The Soyuz case requires delicate treatment, as we need fix_maintainer to cope with the particular variant of RFC822 used in Maintainer and Changed-By fields, but it isn't necessarily possible to run the RFC822 output of fix_maintainer back through fix_maintainer, because it may output a parenthesised form rather than an angle-bracketed form. I avoided this problem by keeping track of the e-mail address on its own in a few more places, which is enough for a Person lookup.
--
Your team Launchpad code reviewers is requested to review the proposed merge of lp:~cjwatson/launchpad/destroy-ascii-smash into lp:launchpad.
=== modified file 'lib/lp/answers/doc/person.txt'
--- lib/lp/answers/doc/person.txt 2013-05-01 00:23:31 +0000
+++ lib/lp/answers/doc/person.txt 2015-07-07 13:35:34 +0000
@@ -170,13 +170,12 @@
But Carlos has one.
# Because not everyone uses a real editor <wink>
- >>> from lp.services.encoding import ascii_smash
>>> carlos_raw = personset.getByName('carlos')
>>> carlos = IQuestionsPerson(carlos_raw)

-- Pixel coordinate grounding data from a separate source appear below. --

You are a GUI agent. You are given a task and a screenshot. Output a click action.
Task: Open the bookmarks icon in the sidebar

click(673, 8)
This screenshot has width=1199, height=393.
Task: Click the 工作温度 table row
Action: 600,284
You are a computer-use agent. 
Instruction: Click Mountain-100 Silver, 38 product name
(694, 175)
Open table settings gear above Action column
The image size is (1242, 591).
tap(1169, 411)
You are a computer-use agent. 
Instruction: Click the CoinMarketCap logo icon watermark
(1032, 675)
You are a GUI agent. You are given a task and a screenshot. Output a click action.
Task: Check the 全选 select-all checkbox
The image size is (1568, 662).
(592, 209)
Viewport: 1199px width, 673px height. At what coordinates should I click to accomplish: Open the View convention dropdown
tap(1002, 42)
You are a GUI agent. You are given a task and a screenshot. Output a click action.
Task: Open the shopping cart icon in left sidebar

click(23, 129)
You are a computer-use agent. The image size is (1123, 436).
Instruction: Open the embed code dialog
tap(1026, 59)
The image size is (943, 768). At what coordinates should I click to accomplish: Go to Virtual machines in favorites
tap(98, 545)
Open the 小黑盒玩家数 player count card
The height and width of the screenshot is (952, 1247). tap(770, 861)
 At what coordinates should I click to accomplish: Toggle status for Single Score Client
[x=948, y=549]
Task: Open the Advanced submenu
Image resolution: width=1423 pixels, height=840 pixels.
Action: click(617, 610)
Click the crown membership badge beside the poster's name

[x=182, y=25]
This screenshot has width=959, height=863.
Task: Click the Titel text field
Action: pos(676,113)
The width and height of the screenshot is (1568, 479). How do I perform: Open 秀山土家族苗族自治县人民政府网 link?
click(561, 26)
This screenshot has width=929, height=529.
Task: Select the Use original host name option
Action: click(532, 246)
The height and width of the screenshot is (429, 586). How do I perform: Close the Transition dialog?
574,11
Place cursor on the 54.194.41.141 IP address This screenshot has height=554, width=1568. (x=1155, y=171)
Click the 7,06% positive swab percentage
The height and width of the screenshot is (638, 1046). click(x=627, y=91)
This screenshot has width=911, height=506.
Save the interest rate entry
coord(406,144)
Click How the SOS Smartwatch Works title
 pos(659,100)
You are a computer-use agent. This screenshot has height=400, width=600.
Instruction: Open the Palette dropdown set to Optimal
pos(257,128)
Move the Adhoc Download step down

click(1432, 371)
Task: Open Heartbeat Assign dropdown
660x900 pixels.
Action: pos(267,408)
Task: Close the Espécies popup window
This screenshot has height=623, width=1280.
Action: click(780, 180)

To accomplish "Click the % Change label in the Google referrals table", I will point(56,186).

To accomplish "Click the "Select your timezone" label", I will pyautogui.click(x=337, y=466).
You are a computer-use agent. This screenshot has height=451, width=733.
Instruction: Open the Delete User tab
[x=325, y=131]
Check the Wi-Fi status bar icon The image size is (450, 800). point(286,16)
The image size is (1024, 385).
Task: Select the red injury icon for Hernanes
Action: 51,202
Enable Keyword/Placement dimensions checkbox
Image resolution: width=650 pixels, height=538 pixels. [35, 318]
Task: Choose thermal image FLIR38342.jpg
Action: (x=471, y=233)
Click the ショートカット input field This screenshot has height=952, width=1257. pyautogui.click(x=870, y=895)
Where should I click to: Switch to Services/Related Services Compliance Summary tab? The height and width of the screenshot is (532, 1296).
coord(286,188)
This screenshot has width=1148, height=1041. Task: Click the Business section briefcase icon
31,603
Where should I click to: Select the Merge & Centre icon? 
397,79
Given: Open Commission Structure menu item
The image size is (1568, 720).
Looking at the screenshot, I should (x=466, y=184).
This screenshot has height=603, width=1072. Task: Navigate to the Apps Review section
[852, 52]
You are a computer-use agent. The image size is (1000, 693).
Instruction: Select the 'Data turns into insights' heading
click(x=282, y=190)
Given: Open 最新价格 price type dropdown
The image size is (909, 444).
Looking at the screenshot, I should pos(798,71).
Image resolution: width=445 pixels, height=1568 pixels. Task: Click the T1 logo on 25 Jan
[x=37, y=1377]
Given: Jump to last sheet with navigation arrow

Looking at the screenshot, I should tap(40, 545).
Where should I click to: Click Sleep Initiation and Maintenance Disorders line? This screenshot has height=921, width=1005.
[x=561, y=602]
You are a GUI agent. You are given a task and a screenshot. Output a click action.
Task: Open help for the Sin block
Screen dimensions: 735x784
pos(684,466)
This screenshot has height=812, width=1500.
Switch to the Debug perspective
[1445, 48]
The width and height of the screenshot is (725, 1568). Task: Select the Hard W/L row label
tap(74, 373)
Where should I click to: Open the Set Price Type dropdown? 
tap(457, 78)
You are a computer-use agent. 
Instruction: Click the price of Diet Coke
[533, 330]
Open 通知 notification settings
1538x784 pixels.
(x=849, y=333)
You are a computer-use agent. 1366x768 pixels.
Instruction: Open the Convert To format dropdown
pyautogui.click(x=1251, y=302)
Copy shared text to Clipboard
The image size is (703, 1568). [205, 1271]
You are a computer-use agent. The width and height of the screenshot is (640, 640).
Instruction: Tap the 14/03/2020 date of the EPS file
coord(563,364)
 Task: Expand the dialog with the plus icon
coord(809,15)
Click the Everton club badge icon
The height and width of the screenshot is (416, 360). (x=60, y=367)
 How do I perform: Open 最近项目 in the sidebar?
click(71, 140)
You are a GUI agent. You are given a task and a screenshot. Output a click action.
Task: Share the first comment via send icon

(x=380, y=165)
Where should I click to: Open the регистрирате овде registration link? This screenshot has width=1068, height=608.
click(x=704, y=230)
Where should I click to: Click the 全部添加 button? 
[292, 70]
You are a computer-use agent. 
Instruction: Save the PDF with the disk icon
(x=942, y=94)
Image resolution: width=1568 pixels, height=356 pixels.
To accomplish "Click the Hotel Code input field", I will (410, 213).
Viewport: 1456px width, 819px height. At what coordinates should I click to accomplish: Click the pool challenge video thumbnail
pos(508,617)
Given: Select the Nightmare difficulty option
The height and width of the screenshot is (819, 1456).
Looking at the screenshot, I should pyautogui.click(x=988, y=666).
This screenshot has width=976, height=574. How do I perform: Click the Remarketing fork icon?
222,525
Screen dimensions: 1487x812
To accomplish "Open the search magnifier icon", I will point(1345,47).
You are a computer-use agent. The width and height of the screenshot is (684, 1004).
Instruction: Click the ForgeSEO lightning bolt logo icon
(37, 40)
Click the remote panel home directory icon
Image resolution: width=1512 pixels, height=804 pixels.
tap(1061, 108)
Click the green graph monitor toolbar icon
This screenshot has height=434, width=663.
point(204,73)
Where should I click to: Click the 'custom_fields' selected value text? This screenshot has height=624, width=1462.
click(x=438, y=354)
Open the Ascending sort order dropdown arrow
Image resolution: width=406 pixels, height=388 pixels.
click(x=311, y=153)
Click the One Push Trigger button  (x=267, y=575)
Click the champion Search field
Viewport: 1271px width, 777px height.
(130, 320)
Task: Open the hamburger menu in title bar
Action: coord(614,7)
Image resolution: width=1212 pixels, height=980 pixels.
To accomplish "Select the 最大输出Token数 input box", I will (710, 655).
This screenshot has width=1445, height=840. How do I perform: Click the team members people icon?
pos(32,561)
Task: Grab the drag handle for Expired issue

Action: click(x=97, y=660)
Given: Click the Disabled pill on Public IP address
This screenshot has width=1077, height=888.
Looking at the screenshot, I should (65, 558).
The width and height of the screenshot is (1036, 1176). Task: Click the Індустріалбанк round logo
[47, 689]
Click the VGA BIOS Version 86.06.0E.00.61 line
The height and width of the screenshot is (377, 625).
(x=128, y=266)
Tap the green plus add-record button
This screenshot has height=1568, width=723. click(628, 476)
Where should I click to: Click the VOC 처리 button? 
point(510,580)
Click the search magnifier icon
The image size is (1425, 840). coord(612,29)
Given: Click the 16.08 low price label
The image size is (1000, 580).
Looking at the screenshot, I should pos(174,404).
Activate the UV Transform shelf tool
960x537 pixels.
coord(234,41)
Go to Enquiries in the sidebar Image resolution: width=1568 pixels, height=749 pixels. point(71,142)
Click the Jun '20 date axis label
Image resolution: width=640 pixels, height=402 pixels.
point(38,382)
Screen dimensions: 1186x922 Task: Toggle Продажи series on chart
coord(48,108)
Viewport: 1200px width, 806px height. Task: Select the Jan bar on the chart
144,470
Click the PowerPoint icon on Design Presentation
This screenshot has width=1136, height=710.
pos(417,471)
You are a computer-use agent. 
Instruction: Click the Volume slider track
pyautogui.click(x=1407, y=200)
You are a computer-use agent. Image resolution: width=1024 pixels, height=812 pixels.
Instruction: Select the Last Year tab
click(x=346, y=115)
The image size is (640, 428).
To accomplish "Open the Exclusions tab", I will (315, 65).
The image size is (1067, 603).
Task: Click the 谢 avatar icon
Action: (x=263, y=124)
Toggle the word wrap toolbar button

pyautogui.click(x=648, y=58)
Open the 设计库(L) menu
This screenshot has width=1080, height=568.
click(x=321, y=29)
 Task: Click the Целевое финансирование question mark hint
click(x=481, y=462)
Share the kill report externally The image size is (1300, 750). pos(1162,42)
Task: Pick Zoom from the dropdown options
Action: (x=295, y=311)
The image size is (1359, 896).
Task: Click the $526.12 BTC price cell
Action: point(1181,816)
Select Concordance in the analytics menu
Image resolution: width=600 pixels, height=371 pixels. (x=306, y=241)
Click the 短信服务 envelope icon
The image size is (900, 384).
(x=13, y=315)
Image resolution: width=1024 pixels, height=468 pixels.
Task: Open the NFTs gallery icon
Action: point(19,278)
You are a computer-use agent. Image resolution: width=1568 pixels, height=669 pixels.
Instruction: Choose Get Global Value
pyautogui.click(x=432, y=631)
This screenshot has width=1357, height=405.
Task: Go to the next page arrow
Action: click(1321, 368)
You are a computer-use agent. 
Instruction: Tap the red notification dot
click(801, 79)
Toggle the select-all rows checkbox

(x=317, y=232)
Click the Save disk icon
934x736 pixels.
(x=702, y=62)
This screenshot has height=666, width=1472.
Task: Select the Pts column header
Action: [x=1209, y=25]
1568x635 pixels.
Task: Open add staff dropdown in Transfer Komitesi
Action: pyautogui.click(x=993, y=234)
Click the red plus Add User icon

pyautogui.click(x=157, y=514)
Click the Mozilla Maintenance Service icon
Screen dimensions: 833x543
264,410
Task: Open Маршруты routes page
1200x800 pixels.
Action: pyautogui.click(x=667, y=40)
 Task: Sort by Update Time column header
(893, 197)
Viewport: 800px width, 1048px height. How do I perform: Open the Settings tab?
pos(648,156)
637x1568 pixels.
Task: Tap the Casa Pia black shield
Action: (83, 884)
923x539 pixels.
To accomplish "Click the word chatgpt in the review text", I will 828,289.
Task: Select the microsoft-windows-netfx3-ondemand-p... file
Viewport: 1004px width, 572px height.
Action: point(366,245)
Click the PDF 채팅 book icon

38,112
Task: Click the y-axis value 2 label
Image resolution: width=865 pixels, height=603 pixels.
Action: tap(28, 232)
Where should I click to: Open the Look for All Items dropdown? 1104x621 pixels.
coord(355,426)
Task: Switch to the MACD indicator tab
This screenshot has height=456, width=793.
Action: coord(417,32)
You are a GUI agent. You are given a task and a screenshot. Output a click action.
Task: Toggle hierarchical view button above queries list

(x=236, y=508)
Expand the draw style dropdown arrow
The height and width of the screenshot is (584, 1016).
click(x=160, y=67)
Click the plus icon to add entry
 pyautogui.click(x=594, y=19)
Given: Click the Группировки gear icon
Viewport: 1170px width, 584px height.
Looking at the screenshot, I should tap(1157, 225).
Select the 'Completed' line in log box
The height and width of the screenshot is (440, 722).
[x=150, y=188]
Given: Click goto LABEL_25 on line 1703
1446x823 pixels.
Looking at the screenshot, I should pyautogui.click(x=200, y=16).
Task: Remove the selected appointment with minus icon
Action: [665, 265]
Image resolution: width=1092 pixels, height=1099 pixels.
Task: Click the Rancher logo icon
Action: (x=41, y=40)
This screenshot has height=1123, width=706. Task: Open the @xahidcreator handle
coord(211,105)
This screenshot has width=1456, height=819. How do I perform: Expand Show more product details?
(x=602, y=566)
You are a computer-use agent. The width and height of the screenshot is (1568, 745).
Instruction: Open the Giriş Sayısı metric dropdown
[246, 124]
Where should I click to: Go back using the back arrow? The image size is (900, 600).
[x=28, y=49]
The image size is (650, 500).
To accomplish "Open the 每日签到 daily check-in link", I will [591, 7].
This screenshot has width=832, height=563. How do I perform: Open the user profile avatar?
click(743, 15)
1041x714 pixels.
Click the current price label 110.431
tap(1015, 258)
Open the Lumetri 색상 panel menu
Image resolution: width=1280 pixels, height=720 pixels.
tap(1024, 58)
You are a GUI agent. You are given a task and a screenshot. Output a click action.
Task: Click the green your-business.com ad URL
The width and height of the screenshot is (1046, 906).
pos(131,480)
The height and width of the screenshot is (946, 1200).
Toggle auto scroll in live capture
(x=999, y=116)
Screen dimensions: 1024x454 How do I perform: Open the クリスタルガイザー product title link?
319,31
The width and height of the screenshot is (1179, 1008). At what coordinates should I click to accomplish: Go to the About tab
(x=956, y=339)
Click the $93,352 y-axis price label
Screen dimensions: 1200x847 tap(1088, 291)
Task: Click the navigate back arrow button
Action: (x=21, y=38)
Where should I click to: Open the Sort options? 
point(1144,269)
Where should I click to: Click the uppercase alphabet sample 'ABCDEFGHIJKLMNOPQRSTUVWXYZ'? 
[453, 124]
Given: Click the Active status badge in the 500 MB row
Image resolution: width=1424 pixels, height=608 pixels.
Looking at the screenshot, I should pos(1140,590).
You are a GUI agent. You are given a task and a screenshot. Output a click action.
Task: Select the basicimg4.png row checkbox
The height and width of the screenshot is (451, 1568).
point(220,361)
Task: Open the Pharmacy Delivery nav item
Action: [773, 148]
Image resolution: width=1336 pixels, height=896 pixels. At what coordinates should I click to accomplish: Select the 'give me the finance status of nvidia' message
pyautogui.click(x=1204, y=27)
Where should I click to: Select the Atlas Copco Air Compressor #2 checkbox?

>>> for question in carlos.searchQuestions(
... language=(english, spanish)):
- ... print ascii_smash(question.title), question.language.code
- Problema al recompilar kernel con soporte smp (doble-nucleo) es
+ ... print question.title, question.language.code
+ Problema al recompilar kernel con soporte smp (doble-núcleo) es
Questions needing attention
=== modified file 'lib/lp/answers/doc/questionsets.txt'
--- lib/lp/answers/doc/questionsets.txt 2013-05-01 00:23:31 +0000
+++ lib/lp/answers/doc/questionsets.txt 2015-07-07 13:35:34 +0000
@@ -48,16 +48,15 @@
regular full text algorithm.
# Because not everyone uses a real editor <wink>
- >>> from lp.services.encoding import ascii_smash
>>> for question in question_set.searchQuestions(search_text=u'firefox'):
- ... print ascii_smash(question.title), question.target.displayname
- Problemas de Impressao no Firefox Mozilla Firefox
+ ... print question.title, question.target.displayname
+ Problemas de Impressão no Firefox Mozilla Firefox
Firefox loses focus and gets stuck Mozilla Firefox
Firefox cannot render Bank Site Mozilla Firefox
mailto: problem in webpage mozilla-firefox in Ubuntu
Newly installed plug-in doesn't seem to be used Mozilla Firefox
Problem showing the SVG demo on W3C site Mozilla Firefox
- AINKAFSEEN ALEFLAMTEHGHAINYEHYEHREHALEFTEH ... Ubuntu
+ عكس التغييرات غير المحفوظة للمستن؟ Ubuntu
Status
@@ -93,8 +92,8 @@
>>> from lp.services.worlddata.interfaces.language import ILanguageSet
>>> spanish = getUtility(ILanguageSet)['es']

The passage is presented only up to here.